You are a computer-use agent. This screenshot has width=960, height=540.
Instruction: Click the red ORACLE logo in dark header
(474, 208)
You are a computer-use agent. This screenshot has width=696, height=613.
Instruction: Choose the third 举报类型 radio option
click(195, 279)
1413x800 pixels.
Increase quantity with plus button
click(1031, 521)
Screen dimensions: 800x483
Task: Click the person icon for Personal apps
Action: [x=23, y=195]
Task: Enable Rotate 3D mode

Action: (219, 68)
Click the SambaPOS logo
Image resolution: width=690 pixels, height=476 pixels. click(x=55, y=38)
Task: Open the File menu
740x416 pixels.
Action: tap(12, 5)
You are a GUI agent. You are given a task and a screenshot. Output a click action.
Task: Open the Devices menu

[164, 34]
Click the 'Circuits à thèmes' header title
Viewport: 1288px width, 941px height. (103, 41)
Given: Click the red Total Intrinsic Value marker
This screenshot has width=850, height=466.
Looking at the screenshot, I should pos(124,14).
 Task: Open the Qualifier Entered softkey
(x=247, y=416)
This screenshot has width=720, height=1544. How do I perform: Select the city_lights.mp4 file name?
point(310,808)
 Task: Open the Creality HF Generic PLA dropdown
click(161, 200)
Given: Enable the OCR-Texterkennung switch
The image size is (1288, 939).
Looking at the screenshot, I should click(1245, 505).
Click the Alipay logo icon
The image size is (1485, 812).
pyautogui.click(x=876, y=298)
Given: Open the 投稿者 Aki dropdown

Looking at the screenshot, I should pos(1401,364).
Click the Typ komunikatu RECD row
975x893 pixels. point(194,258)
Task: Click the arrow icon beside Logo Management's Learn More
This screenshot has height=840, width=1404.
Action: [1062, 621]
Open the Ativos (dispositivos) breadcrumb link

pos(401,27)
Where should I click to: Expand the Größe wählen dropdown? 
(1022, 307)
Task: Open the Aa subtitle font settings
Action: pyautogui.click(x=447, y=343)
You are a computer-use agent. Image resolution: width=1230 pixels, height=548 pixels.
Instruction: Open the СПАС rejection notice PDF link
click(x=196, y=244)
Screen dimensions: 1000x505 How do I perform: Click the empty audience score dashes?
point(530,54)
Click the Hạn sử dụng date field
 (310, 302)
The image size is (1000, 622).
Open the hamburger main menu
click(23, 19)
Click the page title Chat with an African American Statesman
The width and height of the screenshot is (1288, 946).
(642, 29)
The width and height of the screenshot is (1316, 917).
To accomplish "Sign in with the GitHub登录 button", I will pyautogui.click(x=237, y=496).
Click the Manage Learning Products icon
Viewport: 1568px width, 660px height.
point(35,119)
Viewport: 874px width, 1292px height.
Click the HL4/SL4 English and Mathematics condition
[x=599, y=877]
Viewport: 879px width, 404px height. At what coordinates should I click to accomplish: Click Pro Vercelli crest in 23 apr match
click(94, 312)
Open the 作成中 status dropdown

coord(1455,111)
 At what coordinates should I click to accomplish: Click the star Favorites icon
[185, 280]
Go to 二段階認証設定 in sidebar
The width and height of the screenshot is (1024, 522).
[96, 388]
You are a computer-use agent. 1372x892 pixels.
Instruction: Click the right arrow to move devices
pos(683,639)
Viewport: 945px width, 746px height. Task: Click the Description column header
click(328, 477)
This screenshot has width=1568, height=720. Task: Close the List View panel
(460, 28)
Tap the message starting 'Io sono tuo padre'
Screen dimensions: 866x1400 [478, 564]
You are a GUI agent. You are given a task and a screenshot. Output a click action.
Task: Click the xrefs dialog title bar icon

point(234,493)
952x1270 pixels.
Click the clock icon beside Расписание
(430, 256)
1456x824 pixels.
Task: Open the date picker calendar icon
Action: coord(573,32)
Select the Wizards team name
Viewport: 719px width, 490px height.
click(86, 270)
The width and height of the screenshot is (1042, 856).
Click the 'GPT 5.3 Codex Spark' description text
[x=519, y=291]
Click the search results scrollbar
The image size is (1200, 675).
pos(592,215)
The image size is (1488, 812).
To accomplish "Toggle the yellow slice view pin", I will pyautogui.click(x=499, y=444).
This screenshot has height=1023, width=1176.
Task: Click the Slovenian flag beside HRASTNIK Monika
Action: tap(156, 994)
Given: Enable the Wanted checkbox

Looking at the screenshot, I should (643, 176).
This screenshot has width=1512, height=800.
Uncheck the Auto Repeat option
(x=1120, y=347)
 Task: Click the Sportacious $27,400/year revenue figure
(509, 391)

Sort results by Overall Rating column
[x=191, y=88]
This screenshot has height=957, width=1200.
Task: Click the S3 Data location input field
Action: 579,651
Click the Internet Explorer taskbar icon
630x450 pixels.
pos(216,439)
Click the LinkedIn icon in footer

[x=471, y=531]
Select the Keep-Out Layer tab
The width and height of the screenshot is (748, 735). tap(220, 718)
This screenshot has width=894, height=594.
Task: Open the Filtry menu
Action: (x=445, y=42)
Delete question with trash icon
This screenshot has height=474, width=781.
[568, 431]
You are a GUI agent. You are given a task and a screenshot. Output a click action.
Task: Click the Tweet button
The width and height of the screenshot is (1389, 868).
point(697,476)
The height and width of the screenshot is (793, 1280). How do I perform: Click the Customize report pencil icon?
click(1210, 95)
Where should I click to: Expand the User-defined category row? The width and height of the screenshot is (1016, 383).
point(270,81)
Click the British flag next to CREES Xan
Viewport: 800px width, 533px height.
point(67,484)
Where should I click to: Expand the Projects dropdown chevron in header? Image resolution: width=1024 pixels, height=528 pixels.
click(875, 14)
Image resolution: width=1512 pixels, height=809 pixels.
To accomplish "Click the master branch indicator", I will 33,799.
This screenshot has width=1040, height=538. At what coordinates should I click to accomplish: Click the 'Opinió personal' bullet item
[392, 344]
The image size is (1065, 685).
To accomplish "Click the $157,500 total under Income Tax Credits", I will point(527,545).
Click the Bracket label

__________

— Problem —
Give the entries from the line with "Task: Click the Sportacious" up to and including the line with "I will point(527,545)." as a JSON list of strings, one string per line, with blank lines left out.

— Response —
[
  " Task: Click the Sportacious $27,400/year revenue figure",
  "(509, 391)",
  "Sort results by Overall Rating column",
  "[x=191, y=88]",
  "This screenshot has height=957, width=1200.",
  "Task: Click the S3 Data location input field",
  "Action: 579,651",
  "Click the Internet Explorer taskbar icon",
  "630x450 pixels.",
  "pos(216,439)",
  "Click the LinkedIn icon in footer",
  "[x=471, y=531]",
  "Select the Keep-Out Layer tab",
  "The width and height of the screenshot is (748, 735). tap(220, 718)",
  "This screenshot has width=894, height=594.",
  "Task: Open the Filtry menu",
  "Action: (x=445, y=42)",
  "Delete question with trash icon",
  "This screenshot has height=474, width=781.",
  "[568, 431]",
  "You are a GUI agent. You are given a task and a screenshot. Output a click action.",
  "Task: Click the Tweet button",
  "The width and height of the screenshot is (1389, 868).",
  "point(697,476)",
  "The height and width of the screenshot is (793, 1280). How do I perform: Click the Customize report pencil icon?",
  "click(1210, 95)",
  "Where should I click to: Expand the User-defined category row? The width and height of the screenshot is (1016, 383).",
  "point(270,81)",
  "Click the British flag next to CREES Xan",
  "Viewport: 800px width, 533px height.",
  "point(67,484)",
  "Where should I click to: Expand the Projects dropdown chevron in header? Image resolution: width=1024 pixels, height=528 pixels.",
  "click(875, 14)",
  "Image resolution: width=1512 pixels, height=809 pixels.",
  "To accomplish \"Click the master branch indicator\", I will 33,799.",
  "This screenshot has width=1040, height=538. At what coordinates should I click to accomplish: Click the 'Opinió personal' bullet item",
  "[392, 344]",
  "The image size is (1065, 685).",
  "To accomplish \"Click the $157,500 total under Income Tax Credits\", I will point(527,545)."
]